For Engineers Week, we asked our project manager, Mark Smith, to tell us about one of his favorite projects. This is what he told us:
Considering my almost-twenty years at Horizon Engineering, one project was quite memorable. It spanned nearly 10 years from start to final inspection/project closeout and it demanded I utilize many of my professional skills. The Upper Perkiomen Valley YMCA project encompassed the design, permitting and construction of a new YMCA facility on approximately 48 acres of Kistler-Bitting Park in Upper Hanover Township, Montgomery County. The project began as a sketch plan, necessitated land planning, progressed through the land development approvals process, and concluded with construction phase services. Our survey crews were involved from the project inception performing boundary and topographic survey and continued throughout the duration of the project, concluding with building and stormwater stakeout as well as full site as-built survey.
Along the way, the project presented numerous design and engineering opportunities, as well as the opportunity to work closely with a great group of individuals comprising the entire project team.
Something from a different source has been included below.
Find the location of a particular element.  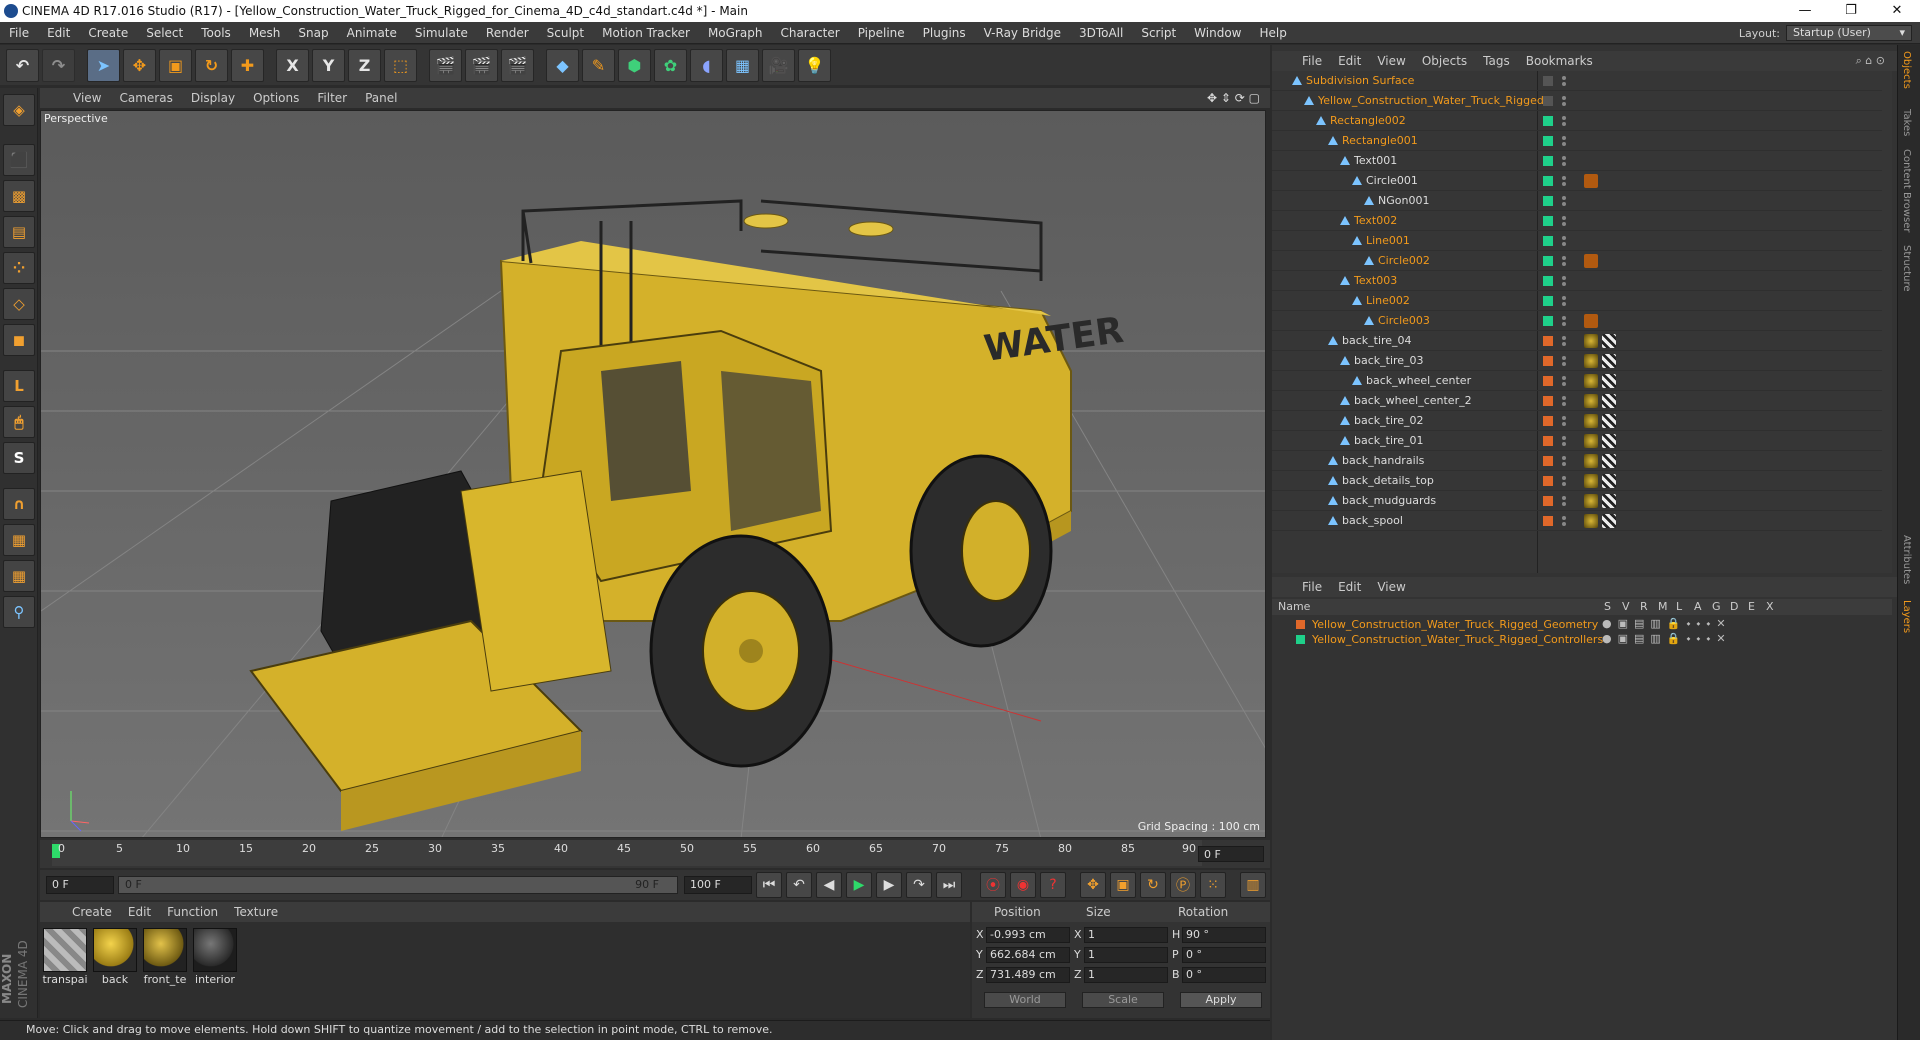

minimize-button: — is located at coordinates (1805, 11).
This includes the client, traffic engineers, wetlands consultants, soils scientists, municipal staff, PennDOT, contractors, agency personnel and neighbors. Offsite intersection and roadway upgrades were engineered, and we studied the feasibility of obtaining municipal water and sewer service via gravity in lieu of a planned pump station. This culminated in the identification of a one-third mile long offsite water and gravity sewer extension that included tunnel boring.
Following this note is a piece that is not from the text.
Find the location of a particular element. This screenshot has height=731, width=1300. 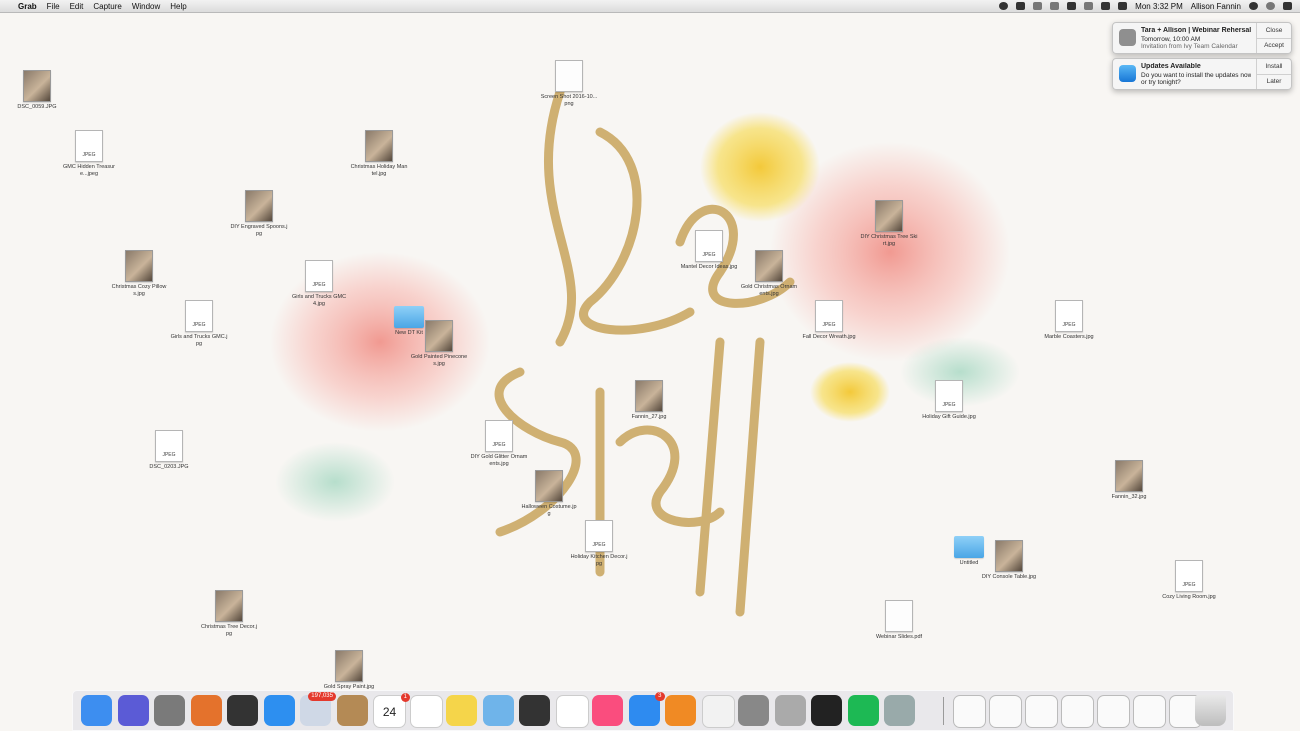

dock-separator is located at coordinates (944, 711).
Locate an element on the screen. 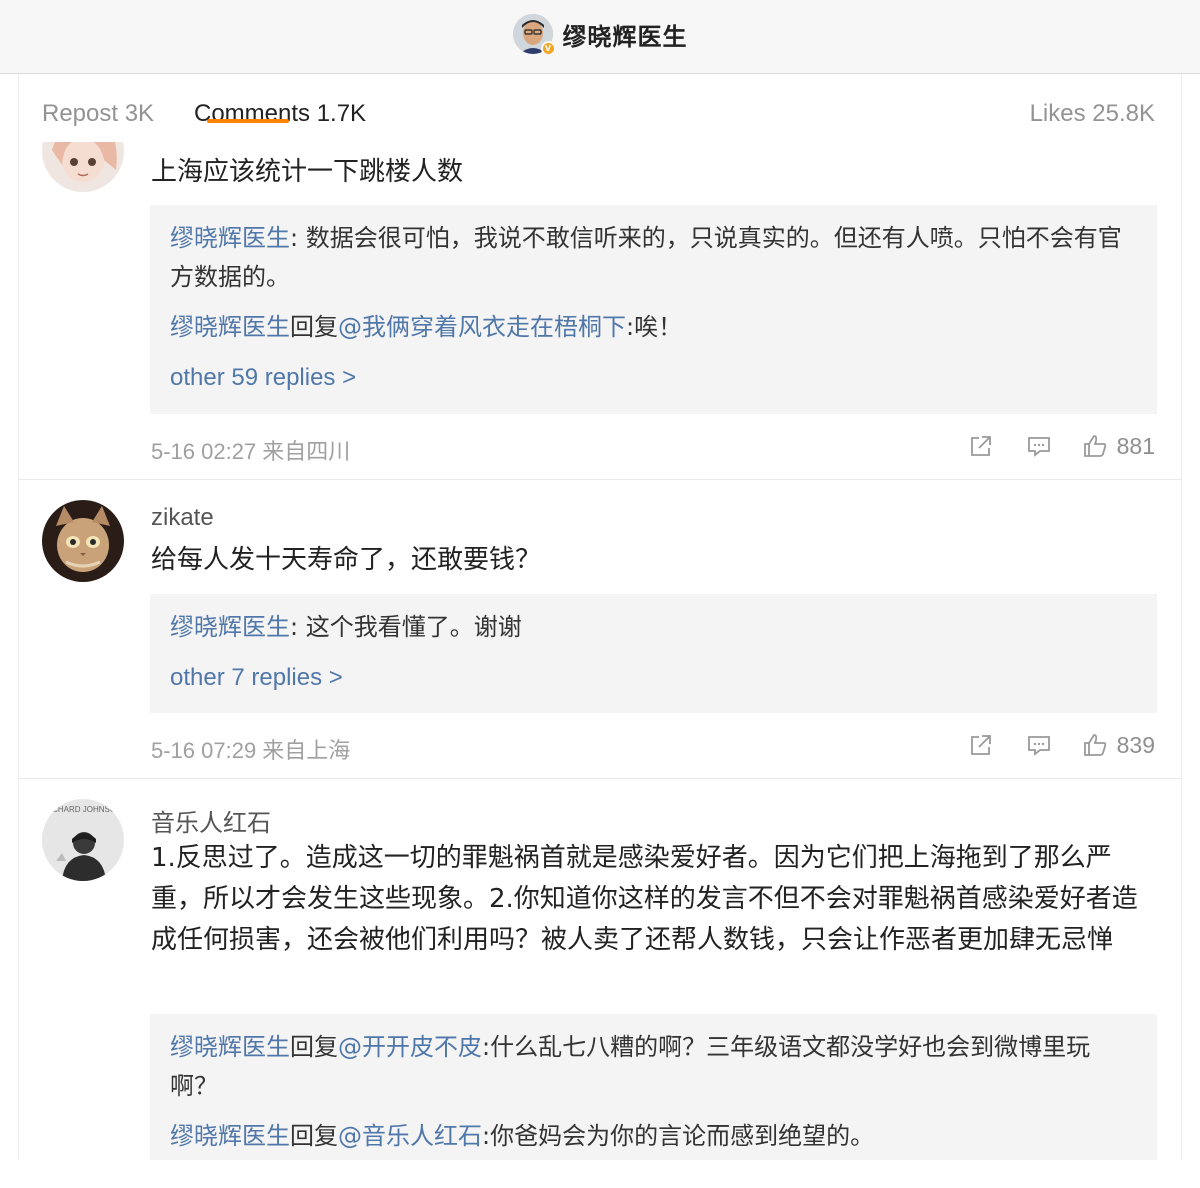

Of course several environmental studies and permits were required to accommodate the project, and we facilitated and oversaw this work. To reduce the project’s impact on the environment, we implemented creative design of numerous stormwater Best Management Practices (BMPs) facilities including rain gardens, basins, infiltration trenches, vegetated swales, soils amendments and implementation of meadow in lieu of traditional lawns where feasible. We also provided landscape architectural services for plantings and site lighting. Finally, of particular interest is a series of three stepped raingardens located on the south side of the site entrance driveway. Visitors entering or exiting the site during a particularly heavy rainstorm can witness flowing waterfalls interconnecting the individual raingardens.